Entries taken from a collection:
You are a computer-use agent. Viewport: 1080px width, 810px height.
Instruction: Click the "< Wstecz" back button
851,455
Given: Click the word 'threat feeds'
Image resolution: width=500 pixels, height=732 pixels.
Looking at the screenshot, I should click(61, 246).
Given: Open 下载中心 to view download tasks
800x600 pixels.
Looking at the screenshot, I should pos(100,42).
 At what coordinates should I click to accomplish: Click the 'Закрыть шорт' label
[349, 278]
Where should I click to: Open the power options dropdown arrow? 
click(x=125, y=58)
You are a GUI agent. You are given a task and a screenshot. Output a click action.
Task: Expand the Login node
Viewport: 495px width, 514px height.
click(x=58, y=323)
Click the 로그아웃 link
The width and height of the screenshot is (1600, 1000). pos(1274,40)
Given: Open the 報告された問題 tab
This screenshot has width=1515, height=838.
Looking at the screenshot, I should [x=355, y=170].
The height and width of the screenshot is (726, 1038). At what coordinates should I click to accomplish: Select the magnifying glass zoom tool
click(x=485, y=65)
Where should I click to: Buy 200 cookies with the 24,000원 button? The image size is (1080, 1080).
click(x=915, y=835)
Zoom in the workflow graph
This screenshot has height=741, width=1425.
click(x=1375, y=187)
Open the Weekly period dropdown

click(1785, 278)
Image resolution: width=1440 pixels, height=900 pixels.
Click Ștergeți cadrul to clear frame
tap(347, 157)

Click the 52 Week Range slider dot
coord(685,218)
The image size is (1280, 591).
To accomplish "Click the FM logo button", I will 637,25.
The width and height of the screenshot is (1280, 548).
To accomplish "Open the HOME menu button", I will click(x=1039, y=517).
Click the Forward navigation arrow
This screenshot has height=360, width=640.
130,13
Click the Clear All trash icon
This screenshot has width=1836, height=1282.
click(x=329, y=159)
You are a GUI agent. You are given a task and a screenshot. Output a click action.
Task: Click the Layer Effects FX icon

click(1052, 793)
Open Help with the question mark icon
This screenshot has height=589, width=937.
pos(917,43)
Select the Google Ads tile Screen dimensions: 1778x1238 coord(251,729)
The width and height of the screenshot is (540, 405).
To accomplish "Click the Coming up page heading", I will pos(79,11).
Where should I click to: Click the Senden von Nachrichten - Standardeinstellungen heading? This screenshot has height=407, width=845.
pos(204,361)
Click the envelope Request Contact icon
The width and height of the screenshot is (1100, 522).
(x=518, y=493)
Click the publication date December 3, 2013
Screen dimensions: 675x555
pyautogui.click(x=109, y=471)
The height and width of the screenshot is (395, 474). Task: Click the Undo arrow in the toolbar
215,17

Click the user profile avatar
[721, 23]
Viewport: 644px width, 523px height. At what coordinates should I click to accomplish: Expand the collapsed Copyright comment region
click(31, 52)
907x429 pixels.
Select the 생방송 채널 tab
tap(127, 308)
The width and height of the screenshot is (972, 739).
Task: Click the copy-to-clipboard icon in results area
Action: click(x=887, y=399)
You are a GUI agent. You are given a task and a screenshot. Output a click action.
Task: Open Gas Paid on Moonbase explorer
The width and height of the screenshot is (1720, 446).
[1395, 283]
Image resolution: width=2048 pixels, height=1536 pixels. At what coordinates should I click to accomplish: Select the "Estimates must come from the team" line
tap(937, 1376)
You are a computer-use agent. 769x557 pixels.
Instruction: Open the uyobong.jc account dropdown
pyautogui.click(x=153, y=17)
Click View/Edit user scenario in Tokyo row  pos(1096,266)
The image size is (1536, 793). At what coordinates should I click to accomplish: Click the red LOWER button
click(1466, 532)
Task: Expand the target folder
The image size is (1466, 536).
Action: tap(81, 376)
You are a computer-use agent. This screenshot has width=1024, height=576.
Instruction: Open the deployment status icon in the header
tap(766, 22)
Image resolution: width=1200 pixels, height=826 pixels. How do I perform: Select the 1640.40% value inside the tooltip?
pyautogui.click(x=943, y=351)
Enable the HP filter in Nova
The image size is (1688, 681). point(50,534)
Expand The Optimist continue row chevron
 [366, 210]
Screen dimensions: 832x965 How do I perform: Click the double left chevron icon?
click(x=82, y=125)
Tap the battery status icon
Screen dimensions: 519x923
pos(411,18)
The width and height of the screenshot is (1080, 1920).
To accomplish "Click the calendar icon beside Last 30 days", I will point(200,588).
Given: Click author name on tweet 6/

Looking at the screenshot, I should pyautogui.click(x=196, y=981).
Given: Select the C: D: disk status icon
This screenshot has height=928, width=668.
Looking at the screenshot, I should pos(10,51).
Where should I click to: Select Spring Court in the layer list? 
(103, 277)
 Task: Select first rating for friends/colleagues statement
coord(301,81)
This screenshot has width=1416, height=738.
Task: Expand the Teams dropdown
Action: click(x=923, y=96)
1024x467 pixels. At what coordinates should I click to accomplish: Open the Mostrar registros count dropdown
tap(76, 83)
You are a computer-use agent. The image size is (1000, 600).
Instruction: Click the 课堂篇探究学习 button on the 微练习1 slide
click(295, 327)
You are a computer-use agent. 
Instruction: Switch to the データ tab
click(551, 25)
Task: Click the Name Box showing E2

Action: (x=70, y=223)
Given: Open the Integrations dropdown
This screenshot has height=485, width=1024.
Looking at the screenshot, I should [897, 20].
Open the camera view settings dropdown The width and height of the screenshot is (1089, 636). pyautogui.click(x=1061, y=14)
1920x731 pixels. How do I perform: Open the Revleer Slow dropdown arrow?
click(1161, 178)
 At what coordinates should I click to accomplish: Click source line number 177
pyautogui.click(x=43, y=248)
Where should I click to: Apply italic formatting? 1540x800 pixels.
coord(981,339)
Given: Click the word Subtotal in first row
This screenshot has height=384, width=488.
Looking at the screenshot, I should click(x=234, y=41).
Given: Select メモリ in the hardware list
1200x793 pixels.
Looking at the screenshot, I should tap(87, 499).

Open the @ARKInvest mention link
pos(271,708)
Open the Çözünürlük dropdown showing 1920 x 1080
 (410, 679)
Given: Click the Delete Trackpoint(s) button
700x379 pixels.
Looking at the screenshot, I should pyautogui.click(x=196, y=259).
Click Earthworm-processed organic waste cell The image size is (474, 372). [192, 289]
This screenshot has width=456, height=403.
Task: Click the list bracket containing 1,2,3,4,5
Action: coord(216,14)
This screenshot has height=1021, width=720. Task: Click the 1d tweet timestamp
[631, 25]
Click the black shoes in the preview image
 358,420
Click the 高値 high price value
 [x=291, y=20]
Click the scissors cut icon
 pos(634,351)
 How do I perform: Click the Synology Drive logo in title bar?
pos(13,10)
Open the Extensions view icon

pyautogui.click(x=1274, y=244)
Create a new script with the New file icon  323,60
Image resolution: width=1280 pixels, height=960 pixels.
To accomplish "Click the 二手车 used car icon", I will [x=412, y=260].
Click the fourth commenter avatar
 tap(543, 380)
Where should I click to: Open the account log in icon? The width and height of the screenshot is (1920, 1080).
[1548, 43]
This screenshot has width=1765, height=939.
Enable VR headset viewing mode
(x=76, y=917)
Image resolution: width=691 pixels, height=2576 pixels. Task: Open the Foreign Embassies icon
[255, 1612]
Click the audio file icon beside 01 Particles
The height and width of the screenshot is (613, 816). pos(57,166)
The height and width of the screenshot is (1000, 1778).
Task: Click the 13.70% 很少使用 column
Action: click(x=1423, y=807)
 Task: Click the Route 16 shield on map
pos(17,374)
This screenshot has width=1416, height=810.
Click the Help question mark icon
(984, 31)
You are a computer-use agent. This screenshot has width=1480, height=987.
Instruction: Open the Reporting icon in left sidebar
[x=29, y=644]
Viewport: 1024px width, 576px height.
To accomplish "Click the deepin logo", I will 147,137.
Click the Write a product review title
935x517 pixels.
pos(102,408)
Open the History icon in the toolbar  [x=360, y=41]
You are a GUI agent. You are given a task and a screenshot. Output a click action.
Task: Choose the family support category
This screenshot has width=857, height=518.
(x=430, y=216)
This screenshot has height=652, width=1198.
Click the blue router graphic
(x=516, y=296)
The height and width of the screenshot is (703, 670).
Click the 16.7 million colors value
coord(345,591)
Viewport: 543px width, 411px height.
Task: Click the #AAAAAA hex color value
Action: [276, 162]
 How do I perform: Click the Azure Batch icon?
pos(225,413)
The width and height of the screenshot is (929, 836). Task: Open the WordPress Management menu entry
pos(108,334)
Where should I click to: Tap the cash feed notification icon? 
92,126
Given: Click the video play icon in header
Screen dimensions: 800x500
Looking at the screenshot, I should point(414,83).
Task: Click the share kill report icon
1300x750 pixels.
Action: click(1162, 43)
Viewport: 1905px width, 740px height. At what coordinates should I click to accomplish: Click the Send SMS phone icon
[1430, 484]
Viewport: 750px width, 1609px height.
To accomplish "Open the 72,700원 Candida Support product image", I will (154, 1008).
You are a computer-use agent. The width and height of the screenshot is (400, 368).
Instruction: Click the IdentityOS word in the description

Task objective: In the records above, find each line that mentions the word "will", and copy it.

Answer to the exercise:
To accomplish "Click the FM logo button", I will 637,25.
To accomplish "Open the HOME menu button", I will click(x=1039, y=517).
To accomplish "Click the Coming up page heading", I will pos(79,11).
To accomplish "Click the calendar icon beside Last 30 days", I will point(200,588).
To accomplish "Click the 二手车 used car icon", I will [x=412, y=260].
To accomplish "Click the deepin logo", I will 147,137.
To accomplish "Open the 72,700원 Candida Support product image", I will (154, 1008).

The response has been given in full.